Work request -
Range to output from the entries below: the line containing "Where should I click to: Click the red" through the line containing "Task: Click search icon under P2 Product Type". Set it down exactly, ends included, nothing else.

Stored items
____
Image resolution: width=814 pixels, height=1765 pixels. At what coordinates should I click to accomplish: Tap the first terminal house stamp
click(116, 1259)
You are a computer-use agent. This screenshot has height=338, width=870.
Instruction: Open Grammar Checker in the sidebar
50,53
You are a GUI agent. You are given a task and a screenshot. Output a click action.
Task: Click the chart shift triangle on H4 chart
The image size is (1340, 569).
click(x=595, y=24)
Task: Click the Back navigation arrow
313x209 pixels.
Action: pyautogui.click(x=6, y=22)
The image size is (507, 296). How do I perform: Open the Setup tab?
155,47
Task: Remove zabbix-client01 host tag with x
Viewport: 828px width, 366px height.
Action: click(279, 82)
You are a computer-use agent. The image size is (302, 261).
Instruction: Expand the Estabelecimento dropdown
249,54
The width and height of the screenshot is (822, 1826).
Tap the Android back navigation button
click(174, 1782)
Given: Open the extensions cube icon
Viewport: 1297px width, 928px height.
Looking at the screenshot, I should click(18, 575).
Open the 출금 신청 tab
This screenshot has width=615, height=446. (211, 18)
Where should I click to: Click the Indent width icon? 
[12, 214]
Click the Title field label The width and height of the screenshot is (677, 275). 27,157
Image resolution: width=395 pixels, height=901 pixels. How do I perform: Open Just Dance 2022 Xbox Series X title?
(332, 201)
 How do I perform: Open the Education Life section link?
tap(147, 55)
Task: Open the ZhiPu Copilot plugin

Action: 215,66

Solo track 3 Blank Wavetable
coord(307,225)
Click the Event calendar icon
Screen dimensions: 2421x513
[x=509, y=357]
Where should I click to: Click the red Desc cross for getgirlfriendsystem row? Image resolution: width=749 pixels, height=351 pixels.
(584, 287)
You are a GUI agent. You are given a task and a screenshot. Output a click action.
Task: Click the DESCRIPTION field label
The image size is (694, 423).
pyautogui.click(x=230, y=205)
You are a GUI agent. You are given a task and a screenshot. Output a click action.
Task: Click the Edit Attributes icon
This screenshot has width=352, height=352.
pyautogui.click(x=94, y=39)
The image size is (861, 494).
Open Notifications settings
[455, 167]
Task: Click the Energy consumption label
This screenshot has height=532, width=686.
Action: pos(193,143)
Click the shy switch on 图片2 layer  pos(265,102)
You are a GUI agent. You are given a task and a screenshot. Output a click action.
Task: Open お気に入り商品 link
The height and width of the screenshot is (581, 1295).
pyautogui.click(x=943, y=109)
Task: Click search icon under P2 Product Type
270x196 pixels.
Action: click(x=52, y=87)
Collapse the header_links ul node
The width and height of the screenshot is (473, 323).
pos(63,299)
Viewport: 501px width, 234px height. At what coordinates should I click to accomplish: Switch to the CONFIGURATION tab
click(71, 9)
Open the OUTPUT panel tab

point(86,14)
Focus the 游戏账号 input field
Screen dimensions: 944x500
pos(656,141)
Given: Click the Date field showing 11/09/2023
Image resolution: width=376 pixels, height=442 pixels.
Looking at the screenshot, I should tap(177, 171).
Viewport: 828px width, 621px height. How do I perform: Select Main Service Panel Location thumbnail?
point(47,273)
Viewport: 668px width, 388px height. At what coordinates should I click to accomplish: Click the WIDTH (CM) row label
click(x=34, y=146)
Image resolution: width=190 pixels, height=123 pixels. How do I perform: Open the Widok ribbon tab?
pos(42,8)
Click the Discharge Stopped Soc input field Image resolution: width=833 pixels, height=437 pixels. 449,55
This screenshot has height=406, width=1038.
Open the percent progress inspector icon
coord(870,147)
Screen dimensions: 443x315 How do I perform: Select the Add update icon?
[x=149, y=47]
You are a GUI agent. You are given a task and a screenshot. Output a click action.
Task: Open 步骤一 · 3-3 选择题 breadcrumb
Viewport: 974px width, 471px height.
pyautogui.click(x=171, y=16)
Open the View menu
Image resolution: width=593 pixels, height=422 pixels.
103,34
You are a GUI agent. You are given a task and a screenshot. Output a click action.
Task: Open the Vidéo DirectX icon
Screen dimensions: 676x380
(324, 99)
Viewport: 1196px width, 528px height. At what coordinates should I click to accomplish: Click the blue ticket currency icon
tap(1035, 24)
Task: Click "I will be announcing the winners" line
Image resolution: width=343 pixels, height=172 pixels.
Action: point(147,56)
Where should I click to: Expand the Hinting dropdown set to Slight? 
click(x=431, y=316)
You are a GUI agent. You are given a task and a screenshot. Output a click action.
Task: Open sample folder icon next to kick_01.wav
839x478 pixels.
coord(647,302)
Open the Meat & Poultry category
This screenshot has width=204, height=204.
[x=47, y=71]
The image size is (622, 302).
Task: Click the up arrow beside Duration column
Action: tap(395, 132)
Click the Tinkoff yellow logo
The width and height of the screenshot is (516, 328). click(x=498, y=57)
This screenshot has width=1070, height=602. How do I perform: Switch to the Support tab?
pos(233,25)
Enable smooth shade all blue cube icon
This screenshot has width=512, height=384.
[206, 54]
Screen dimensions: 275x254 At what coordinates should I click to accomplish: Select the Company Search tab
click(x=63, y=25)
____
Response to this exercise -
Where should I click to: Click the red Desc cross for getgirlfriendsystem row? Image resolution: width=749 pixels, height=351 pixels.
(584, 287)
You are a GUI agent. You are given a task and a screenshot. Output a click action.
Task: Click the DESCRIPTION field label
The image size is (694, 423).
pyautogui.click(x=230, y=205)
You are a GUI agent. You are given a task and a screenshot. Output a click action.
Task: Click the Edit Attributes icon
This screenshot has width=352, height=352.
pyautogui.click(x=94, y=39)
The image size is (861, 494).
Open Notifications settings
[455, 167]
Task: Click the Energy consumption label
This screenshot has height=532, width=686.
Action: pos(193,143)
Click the shy switch on 图片2 layer  pos(265,102)
You are a GUI agent. You are given a task and a screenshot. Output a click action.
Task: Open お気に入り商品 link
The height and width of the screenshot is (581, 1295).
pyautogui.click(x=943, y=109)
Task: Click search icon under P2 Product Type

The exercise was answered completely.